DATA SECTION:

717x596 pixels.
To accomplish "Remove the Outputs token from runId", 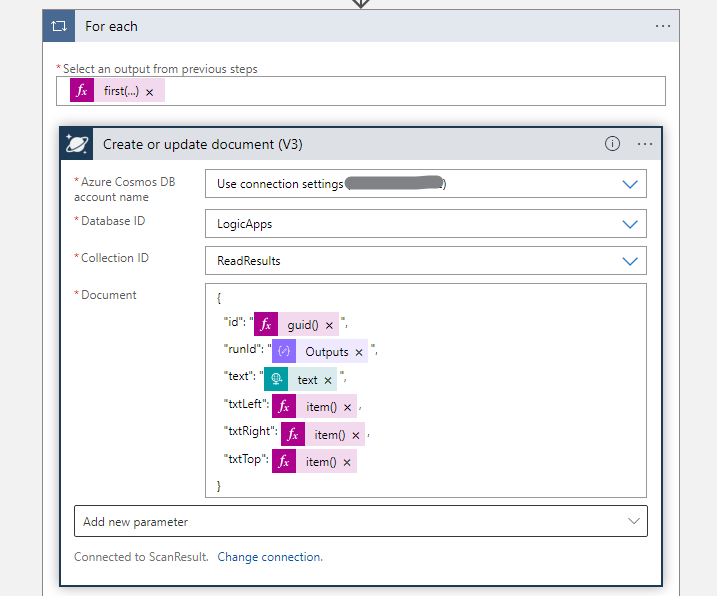I will pos(359,352).
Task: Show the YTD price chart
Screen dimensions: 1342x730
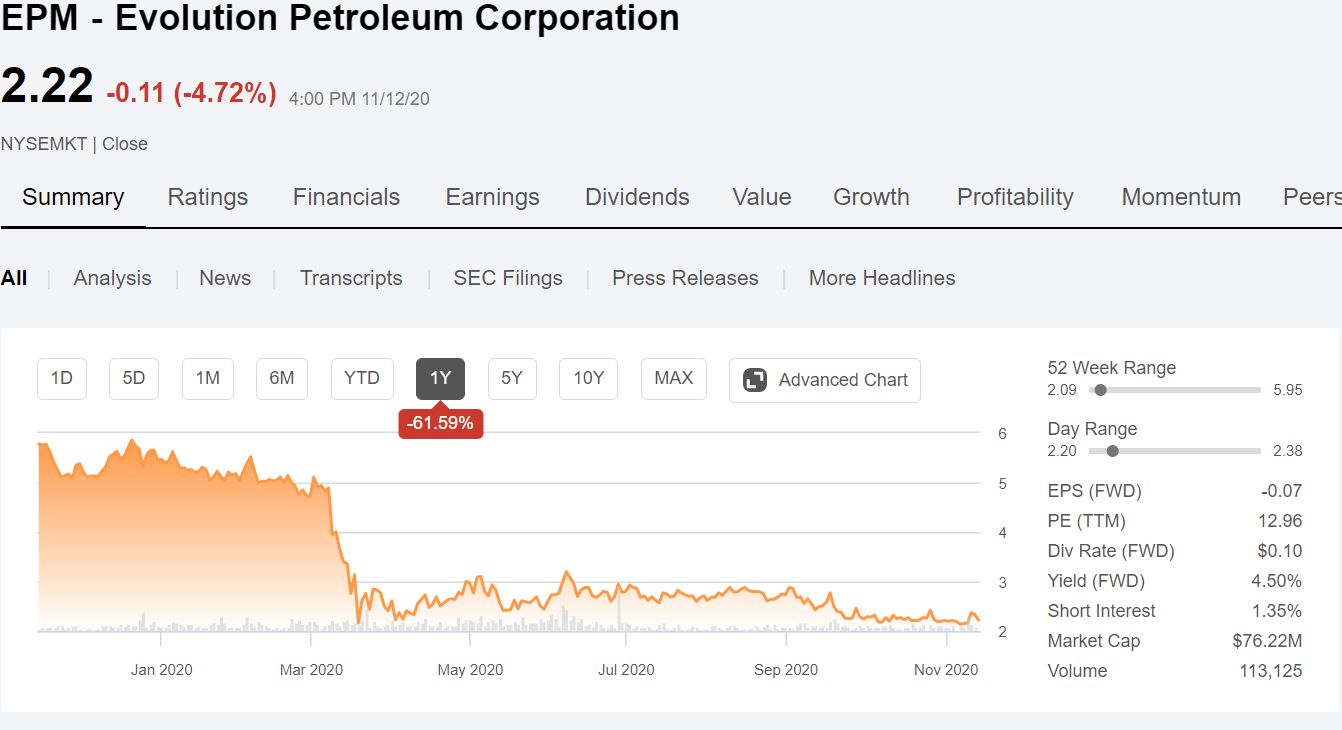Action: (x=362, y=379)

TASK ITEM: Repeat exactly the lines from the one containing "Task: Show the YTD price chart" through the last line of the records above, both included, and leave out the pictures.

WRITTEN ANSWER:
Task: Show the YTD price chart
Screen dimensions: 1342x730
Action: (x=362, y=379)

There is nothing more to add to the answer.